##### GIVEN RECORDS

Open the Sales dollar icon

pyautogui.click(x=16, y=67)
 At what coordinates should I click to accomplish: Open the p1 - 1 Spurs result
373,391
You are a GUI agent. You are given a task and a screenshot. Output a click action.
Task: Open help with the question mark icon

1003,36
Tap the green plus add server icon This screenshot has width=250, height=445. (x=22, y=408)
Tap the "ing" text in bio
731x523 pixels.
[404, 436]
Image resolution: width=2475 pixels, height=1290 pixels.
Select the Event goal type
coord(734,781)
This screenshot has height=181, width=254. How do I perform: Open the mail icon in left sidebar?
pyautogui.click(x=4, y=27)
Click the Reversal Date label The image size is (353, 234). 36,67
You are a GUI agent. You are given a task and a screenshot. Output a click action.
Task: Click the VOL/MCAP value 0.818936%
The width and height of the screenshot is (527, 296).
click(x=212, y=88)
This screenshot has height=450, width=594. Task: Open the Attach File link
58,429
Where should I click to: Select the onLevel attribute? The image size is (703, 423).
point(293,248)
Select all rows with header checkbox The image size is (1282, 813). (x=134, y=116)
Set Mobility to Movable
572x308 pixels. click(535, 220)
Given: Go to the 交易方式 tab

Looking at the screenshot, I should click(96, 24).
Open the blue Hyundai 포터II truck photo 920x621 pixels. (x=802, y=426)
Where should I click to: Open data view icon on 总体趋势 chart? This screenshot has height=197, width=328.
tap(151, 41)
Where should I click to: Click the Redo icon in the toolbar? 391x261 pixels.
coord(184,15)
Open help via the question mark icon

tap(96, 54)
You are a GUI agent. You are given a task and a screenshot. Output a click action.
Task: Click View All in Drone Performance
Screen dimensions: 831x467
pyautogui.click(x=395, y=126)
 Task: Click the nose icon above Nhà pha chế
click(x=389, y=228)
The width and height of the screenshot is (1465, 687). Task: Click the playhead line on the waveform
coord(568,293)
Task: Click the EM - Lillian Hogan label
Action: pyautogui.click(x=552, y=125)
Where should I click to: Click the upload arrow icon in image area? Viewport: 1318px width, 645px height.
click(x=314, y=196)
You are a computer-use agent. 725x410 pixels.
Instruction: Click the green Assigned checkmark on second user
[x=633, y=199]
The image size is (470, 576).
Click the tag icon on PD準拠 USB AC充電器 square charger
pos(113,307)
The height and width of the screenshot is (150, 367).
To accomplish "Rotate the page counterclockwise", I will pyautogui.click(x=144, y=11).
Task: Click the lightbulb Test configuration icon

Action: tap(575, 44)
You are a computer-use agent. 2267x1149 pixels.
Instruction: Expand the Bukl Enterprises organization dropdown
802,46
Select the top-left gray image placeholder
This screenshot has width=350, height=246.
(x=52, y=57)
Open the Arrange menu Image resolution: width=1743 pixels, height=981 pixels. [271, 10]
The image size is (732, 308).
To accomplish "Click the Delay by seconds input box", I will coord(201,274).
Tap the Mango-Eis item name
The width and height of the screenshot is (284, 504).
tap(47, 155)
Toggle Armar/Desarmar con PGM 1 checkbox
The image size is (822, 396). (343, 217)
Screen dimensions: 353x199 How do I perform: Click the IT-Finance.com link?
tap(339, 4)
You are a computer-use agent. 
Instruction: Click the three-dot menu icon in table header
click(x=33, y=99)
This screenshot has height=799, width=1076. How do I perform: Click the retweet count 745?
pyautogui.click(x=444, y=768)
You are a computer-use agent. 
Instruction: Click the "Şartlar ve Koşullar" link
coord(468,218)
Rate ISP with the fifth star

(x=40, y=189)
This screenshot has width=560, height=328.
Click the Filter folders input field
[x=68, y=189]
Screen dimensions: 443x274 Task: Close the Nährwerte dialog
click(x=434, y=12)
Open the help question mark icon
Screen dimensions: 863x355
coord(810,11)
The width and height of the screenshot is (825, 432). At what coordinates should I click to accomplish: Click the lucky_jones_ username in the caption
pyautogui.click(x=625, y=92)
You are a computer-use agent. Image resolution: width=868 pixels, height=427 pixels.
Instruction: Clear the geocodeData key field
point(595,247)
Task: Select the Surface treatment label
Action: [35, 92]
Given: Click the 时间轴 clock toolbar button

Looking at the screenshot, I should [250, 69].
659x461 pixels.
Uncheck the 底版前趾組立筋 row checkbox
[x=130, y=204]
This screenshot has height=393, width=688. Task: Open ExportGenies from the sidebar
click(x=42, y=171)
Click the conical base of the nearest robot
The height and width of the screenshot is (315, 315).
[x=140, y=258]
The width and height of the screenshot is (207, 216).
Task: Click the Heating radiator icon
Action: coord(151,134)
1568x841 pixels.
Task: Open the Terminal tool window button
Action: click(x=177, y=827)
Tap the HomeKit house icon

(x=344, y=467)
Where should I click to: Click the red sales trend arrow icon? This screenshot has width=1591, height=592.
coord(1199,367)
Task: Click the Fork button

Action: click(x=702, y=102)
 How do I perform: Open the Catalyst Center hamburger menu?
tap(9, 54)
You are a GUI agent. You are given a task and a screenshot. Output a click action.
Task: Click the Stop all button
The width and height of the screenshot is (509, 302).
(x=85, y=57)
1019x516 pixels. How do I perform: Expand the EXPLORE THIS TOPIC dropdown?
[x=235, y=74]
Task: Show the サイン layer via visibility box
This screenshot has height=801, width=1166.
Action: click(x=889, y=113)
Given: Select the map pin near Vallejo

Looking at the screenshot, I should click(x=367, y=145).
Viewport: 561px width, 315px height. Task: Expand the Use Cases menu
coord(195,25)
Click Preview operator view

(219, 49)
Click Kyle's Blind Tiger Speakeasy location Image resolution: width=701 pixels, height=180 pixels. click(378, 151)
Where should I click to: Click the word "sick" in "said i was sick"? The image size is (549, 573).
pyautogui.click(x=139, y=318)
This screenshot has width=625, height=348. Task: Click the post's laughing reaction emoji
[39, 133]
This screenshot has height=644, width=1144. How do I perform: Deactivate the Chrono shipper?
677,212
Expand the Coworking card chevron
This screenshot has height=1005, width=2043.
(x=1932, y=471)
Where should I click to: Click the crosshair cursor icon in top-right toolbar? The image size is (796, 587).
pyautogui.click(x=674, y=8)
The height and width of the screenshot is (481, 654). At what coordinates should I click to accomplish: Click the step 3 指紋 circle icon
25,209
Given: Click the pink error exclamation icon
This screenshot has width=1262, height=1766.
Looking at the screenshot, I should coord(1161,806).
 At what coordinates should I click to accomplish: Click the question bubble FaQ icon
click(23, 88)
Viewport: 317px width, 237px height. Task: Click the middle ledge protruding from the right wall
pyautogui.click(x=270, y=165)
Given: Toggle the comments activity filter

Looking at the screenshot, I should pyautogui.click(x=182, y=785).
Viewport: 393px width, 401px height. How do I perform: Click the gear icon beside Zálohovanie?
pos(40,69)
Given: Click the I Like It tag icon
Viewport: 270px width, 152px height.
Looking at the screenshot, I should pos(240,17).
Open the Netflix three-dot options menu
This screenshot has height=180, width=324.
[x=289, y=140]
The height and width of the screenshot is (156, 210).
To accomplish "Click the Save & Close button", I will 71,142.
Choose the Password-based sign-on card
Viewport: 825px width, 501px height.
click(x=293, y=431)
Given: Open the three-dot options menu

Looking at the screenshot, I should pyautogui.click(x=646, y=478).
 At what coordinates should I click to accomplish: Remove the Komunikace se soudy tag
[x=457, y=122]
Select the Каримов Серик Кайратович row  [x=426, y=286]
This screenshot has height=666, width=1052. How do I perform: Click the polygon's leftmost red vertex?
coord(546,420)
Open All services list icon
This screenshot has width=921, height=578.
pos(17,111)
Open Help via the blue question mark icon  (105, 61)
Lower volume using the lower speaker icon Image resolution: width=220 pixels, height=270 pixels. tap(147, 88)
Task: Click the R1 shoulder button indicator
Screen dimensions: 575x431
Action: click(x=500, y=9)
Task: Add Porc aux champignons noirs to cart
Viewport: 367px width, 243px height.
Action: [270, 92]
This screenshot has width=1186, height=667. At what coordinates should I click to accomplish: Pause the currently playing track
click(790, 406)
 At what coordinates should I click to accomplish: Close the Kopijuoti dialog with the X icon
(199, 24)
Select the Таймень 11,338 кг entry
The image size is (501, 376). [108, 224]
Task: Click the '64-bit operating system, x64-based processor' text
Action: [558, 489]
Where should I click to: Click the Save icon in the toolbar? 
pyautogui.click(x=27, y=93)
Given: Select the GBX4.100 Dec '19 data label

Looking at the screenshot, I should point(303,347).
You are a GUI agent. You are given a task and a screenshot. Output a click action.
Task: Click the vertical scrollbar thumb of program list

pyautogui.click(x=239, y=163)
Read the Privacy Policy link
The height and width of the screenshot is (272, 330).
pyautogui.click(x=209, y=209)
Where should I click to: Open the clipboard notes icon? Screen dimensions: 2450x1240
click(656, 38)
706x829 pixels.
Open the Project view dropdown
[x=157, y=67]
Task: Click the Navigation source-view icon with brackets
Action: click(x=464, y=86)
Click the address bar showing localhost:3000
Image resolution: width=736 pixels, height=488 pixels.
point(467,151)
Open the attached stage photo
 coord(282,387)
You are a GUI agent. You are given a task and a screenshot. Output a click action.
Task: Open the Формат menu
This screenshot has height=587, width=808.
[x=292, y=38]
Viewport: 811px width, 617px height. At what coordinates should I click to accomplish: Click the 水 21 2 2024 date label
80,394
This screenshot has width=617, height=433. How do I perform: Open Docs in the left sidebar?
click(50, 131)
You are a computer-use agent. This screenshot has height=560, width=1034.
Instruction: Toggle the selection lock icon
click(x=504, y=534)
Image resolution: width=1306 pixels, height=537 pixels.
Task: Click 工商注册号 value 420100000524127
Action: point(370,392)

##########

◆ **WHAT TO DO**:
Reproduce the items starting with the line that contains "text in bio" and going on through the line that contains "Open the blue", copying each line exactly.

◆ **FINAL ANSWER**:
Tap the "ing" text in bio
731x523 pixels.
[404, 436]
Image resolution: width=2475 pixels, height=1290 pixels.
Select the Event goal type
coord(734,781)
This screenshot has height=181, width=254. How do I perform: Open the mail icon in left sidebar?
pyautogui.click(x=4, y=27)
Click the Reversal Date label The image size is (353, 234). 36,67
You are a GUI agent. You are given a task and a screenshot. Output a click action.
Task: Click the VOL/MCAP value 0.818936%
The width and height of the screenshot is (527, 296).
click(x=212, y=88)
This screenshot has height=450, width=594. Task: Open the Attach File link
58,429
Where should I click to: Select the onLevel attribute? The image size is (703, 423).
point(293,248)
Select all rows with header checkbox The image size is (1282, 813). (x=134, y=116)
Set Mobility to Movable
572x308 pixels. click(535, 220)
Given: Go to the 交易方式 tab

Looking at the screenshot, I should click(96, 24).
Open the blue Hyundai 포터II truck photo 920x621 pixels. (x=802, y=426)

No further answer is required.